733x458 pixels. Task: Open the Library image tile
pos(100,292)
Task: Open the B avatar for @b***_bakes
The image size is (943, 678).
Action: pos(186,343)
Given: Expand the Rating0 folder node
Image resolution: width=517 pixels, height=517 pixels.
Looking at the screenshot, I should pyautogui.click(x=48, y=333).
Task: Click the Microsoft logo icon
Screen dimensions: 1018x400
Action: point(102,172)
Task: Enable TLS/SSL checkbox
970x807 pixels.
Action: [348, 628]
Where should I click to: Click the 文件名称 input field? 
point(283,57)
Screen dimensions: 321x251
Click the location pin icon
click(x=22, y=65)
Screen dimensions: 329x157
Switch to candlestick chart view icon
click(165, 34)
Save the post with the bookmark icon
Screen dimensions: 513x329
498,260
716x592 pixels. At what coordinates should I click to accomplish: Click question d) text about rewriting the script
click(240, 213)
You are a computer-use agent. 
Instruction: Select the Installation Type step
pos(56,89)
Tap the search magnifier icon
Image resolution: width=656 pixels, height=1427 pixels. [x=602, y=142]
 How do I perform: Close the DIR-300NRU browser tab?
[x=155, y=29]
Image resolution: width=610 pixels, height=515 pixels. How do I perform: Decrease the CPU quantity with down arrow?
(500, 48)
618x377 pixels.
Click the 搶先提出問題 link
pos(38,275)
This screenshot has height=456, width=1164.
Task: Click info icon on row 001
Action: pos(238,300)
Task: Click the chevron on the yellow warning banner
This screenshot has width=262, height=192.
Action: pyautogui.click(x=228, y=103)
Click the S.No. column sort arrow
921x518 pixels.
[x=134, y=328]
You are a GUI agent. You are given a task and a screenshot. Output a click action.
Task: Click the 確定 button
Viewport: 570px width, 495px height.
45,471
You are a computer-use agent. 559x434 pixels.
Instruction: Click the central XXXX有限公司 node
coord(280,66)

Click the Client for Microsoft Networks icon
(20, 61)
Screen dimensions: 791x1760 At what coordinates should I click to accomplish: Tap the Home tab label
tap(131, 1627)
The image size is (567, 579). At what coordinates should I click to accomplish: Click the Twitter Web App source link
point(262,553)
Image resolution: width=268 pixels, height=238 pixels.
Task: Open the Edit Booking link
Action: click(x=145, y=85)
■ ■ ■ ■ ■
INSTRUCTIONS FOR THE TASK:
Nothing should be left out: repeat all of the data exactly.

REPLY:
733x458 pixels. Task: Open the Library image tile
pos(100,292)
Task: Open the B avatar for @b***_bakes
The image size is (943, 678).
Action: pos(186,343)
Given: Expand the Rating0 folder node
Image resolution: width=517 pixels, height=517 pixels.
Looking at the screenshot, I should pyautogui.click(x=48, y=333).
Task: Click the Microsoft logo icon
Screen dimensions: 1018x400
Action: point(102,172)
Task: Enable TLS/SSL checkbox
970x807 pixels.
Action: [348, 628]
Where should I click to: Click the 文件名称 input field? 
point(283,57)
Screen dimensions: 321x251
Click the location pin icon
click(x=22, y=65)
Screen dimensions: 329x157
Switch to candlestick chart view icon
click(165, 34)
Save the post with the bookmark icon
Screen dimensions: 513x329
498,260
716x592 pixels. At what coordinates should I click to accomplish: Click question d) text about rewriting the script
click(240, 213)
You are a computer-use agent. 
Instruction: Select the Installation Type step
pos(56,89)
Tap the search magnifier icon
Image resolution: width=656 pixels, height=1427 pixels. [x=602, y=142]
 How do I perform: Close the DIR-300NRU browser tab?
[x=155, y=29]
Image resolution: width=610 pixels, height=515 pixels. How do I perform: Decrease the CPU quantity with down arrow?
(500, 48)
618x377 pixels.
Click the 搶先提出問題 link
pos(38,275)
This screenshot has height=456, width=1164.
Task: Click info icon on row 001
Action: pos(238,300)
Task: Click the chevron on the yellow warning banner
This screenshot has width=262, height=192.
Action: pyautogui.click(x=228, y=103)
Click the S.No. column sort arrow
921x518 pixels.
[x=134, y=328]
You are a GUI agent. You are given a task and a screenshot. Output a click action.
Task: Click the 確定 button
Viewport: 570px width, 495px height.
45,471
You are a computer-use agent. 559x434 pixels.
Instruction: Click the central XXXX有限公司 node
coord(280,66)

Click the Client for Microsoft Networks icon
(20, 61)
Screen dimensions: 791x1760 At what coordinates should I click to accomplish: Tap the Home tab label
tap(131, 1627)
The image size is (567, 579). At what coordinates should I click to accomplish: Click the Twitter Web App source link
point(262,553)
Image resolution: width=268 pixels, height=238 pixels.
Task: Open the Edit Booking link
Action: click(x=145, y=85)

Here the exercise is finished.